J Cancer 2017; 8(5):774-785. doi:10.7150/jca.17550
In Vivo Imaging of Experimental Melanoma Tumors using the Novel Radiotracer 68Ga-NODAGA-Procainamide (PCA)
1. Department of Medical Imaging, Nuclear Medicine, University of Debrecen, Debrecen, Hungary;
2. Department of Medical Chemisty, University of Debrecen, Debrecen, Hungary;
3. MTA-DE Lendület Laboratory of Cellular Metabolism, Debrecen, Hungary;
4. Scanomed LTD, Debrecen, Hungary;
5. Department of Urology, University of Debrecen, Debrecen, Hungary;
6. Department of Periodontology, University of Debrecen, Debrecen, Hungary;
7. Research Center for Molecular Medicine, University of Debrecen, Hungary.
Kertész I, Vida A, Nagy G, Emri M, Farkas A, Kis A, Angyal J, Dénes N, Szabó JP, Kovács T, Bai P, Trencsényi G. In Vivo Imaging of Experimental Melanoma Tumors using the Novel Radiotracer 68Ga-NODAGA-Procainamide (PCA). J Cancer 2017; 8(5):774-785. doi:10.7150/jca.17550. Available from http://www.jcancer.org/v08p0774.htm
Purpose: The most aggressive form of skin cancer is the malignant melanoma. Because of its high metastatic potential the early detection of primary melanoma tumors and metastases using non-invasive PET imaging determines the outcome of the disease. Previous studies have already shown that benzamide derivatives, such as procainamide (PCA) specifically bind to melanin pigment. The aim of this study was to synthesize and investigate the melanin specificity of the novel 68Ga-labeled NODAGA-PCA molecule in vitro and in vivo using PET techniques.

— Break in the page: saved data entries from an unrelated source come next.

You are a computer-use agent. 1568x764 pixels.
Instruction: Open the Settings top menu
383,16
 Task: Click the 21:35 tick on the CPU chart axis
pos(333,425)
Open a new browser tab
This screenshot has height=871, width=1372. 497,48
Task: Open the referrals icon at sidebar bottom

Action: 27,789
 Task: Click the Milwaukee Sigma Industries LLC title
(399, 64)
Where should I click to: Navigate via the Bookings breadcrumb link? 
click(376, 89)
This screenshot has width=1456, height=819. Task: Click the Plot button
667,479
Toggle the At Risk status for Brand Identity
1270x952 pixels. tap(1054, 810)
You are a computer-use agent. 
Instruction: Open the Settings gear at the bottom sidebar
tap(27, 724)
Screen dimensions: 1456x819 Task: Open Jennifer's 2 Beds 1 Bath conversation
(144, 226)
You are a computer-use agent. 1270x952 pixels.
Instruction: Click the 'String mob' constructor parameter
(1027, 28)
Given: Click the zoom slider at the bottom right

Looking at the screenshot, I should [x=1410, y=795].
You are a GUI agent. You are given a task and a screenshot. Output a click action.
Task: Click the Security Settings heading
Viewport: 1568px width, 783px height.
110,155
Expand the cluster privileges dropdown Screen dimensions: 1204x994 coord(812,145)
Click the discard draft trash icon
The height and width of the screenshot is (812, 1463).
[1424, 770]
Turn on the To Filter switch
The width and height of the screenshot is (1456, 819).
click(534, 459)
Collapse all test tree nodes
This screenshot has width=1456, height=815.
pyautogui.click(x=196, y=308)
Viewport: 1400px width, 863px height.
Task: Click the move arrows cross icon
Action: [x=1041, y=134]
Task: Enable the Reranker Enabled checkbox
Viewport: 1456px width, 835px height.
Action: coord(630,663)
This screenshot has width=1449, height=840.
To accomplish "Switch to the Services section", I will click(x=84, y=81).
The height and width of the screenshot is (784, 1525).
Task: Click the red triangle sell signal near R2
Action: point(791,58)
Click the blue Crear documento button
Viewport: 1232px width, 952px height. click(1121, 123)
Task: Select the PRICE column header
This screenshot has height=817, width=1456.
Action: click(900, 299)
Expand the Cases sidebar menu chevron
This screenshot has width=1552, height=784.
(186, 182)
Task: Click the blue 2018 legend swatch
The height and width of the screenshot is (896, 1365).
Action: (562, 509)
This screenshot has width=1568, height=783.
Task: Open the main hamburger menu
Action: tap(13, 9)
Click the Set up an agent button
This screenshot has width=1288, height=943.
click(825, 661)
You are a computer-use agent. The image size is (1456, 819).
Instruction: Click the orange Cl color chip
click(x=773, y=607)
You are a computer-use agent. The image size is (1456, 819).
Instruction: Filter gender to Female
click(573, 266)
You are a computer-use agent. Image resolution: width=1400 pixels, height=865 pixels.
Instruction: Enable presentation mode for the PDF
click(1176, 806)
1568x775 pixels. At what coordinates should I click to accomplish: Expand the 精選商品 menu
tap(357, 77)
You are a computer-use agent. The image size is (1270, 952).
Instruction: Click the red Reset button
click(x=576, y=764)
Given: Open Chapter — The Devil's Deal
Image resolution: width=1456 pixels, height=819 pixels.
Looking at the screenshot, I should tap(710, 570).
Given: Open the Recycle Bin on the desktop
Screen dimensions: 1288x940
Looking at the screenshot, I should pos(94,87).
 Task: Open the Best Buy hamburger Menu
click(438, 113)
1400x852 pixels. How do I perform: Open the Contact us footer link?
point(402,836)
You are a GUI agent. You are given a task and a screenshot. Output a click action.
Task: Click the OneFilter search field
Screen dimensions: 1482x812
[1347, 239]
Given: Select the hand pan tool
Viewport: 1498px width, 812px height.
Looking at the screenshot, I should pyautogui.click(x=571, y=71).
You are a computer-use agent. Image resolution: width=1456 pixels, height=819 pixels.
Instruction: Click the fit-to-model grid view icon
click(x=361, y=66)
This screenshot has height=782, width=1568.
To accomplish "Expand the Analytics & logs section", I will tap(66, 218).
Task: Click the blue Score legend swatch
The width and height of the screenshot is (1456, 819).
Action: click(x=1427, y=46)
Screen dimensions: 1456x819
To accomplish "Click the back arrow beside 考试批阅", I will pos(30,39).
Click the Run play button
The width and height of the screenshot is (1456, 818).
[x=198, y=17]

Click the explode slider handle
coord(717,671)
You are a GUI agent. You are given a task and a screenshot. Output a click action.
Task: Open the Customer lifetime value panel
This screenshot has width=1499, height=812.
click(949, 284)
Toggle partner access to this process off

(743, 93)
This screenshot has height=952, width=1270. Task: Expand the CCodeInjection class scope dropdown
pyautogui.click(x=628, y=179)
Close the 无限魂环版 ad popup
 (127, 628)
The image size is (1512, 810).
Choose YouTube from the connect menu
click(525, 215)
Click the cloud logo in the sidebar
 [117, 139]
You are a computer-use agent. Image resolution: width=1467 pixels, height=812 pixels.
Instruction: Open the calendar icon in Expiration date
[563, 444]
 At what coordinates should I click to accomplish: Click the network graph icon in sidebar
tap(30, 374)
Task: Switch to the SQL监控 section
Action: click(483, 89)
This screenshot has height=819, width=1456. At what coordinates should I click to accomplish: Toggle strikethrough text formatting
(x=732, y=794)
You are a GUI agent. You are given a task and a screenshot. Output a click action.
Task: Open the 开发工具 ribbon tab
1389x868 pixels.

Methods: Procainamide (PCA) was conjugated with NODAGA chelator and was labeled with Ga-68 (68Ga-NODAGA-PCA). The melanin specificity of 68Ga-NODAGA-PCA was tested in vitro, ex vivo and in vivo using melanotic B16-F10 and amelanotic Melur melanoma cell lines. By subcutaneous and intravenous injection of melanoma cells tumor-bearing mice were prepared, on which biodistribution studies and small animal PET/CT scans were performed for 68Ga-NODAGA-PCA and 18FDG tracers.
Results: 68Ga-NODAGA-PCA was produced with high specific activity (14.9±3.9 GBq/µmol) and with excellent radiochemical purity (98%<), at all cases. In vitro experiments showed that 68Ga-NODAGA-PCA uptake of B16-F10 cells was significantly (p≤0.01) higher than Melur cells. Ex vivo biodistribution and in vivo PET/CT studies using subcutaneous and metastatic tumor models showed significantly (p≤0.01) higher 68Ga-NODAGA-PCA uptake in B16-F10 primary tumors and lung metastases in comparison with amelanotic Melur tumors. In experiments where 18FDG and 68Ga-NODAGA-PCA uptake of B16-F10 tumors was compared, we found that the tumor-to-muscle (T/M) and tumor-to-lung (T/L) ratios were significantly (p≤0.05 and p≤0.01) higher using 68Ga-NODAGA-PCA than the 18FDG accumulation.
Conclusion: Our novel radiotracer 68Ga-NODAGA-PCA showed specific binding to the melanin producing experimental melanoma tumors. Therefore, 68Ga-NODAGA-PCA is a suitable diagnostic radiotracer for the detection of melanoma tumors and metastases in vivo.
Keywords: B16-F10 tumor, 18FDG, 68Ga-NODAGA-PCA, Melanoma malignum, Positron Emission Tomography, Procainamide.